UN Food Chief Expresses Concerns Over Strict Rafah Crossing Inspections Limiting Aid Flow to Gaza

by Ella

Cindy McCain, the Executive Director of the United Nations World Food Programme (WFP), has raised significant concerns over the rigorous inspections of trucks at the Rafah crossing, the main entry point from Egypt into Gaza. According to McCain, these stringent checks have considerably slowed down the flow of humanitarian aid to Gaza, leading to a critical situation of hunger among the Palestinian population. The Rafah crossing, which is under Egyptian control and does not border Israel, has taken on a central role in delivering aid since Israel imposed a “total siege” on Gaza in response to an attack by Hamas militants on October 7.

Negotiations involving the United States, Israel, Egypt, and the United Nations are underway to establish a sustainable aid delivery mechanism for Gaza. These discussions are primarily centered on the procedures for inspecting aid shipments and addressing security concerns on the Gaza side of the border.


Cindy McCain emphasized the urgency of the situation, stating, “We’ve gotten a few – a dribble, just a dribble – of trucks in. We need to get a large amount in. We need safe, unfettered access into Gaza so that we can feed and make sure that people don’t starve to death, because that’s what’s happening.”


While some limited deliveries of food, water, and medicine have occurred since Saturday, the entry of fuel has been prohibited due to Israeli concerns about potential fuel diversion by Hamas.


The World Food Programme managed to send three trucks carrying approximately 60 tons of food into Gaza on Saturday, which would suffice to feed 200,000 people for a day. Since then, one additional WFP truck has managed to cross into Gaza.


The Palestinian Red Crescent reported that they have received 74 aid trucks.

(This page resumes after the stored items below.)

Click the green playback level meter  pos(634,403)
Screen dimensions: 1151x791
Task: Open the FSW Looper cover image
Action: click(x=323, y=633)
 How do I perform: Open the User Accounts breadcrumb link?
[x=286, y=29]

Before the recent hostilities, the average daily number of trucks allowed into Gaza was around 500, as stated by U.N. spokesperson Stephane Dujarric.

UNRWA, the United Nations agency responsible for aiding Palestinian civilians, has nearly depleted its fuel reserves and has started significantly reducing its operations, further exacerbating the humanitarian crisis.

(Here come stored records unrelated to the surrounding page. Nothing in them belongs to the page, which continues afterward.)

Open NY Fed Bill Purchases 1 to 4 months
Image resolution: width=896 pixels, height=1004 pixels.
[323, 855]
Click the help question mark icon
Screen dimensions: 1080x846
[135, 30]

McCain, who recently visited Egypt and held meetings with officials, pointed out that each truck has to unload its cargo at a checkpoint for inspection and then reload it once the check is completed. She noted that while checks are necessary to prevent the smuggling of arms and ammunition, the process should be streamlined for food delivery.

The Egyptian government has not yet responded to requests for comment regarding these concerns.

U.S. officials, including Special Envoy David Satterfield, are actively working in the region to expedite the inspection process, according to State Department spokesperson Matthew Miller.

Cindy McCain stressed the need for $100 million in funding to provide food for over a million people in Gaza until the end of the year. This appeal for financial support comes amidst a broader crisis in funding humanitarian aid due to multiple global emergencies, rising food prices resulting from the conflict in Ukraine, and what McCain referred to as “donor fatigue.”

During her visit to Washington to meet with U.S. officials and lawmakers, McCain acknowledged concerns that aid might be diverted by Hamas militants but assured that the WFP has measures in place to ensure aid reaches those in need. She recognized the challenging circumstances in a conflict zone but pledged to do everything possible to prevent aid from falling into the wrong hands.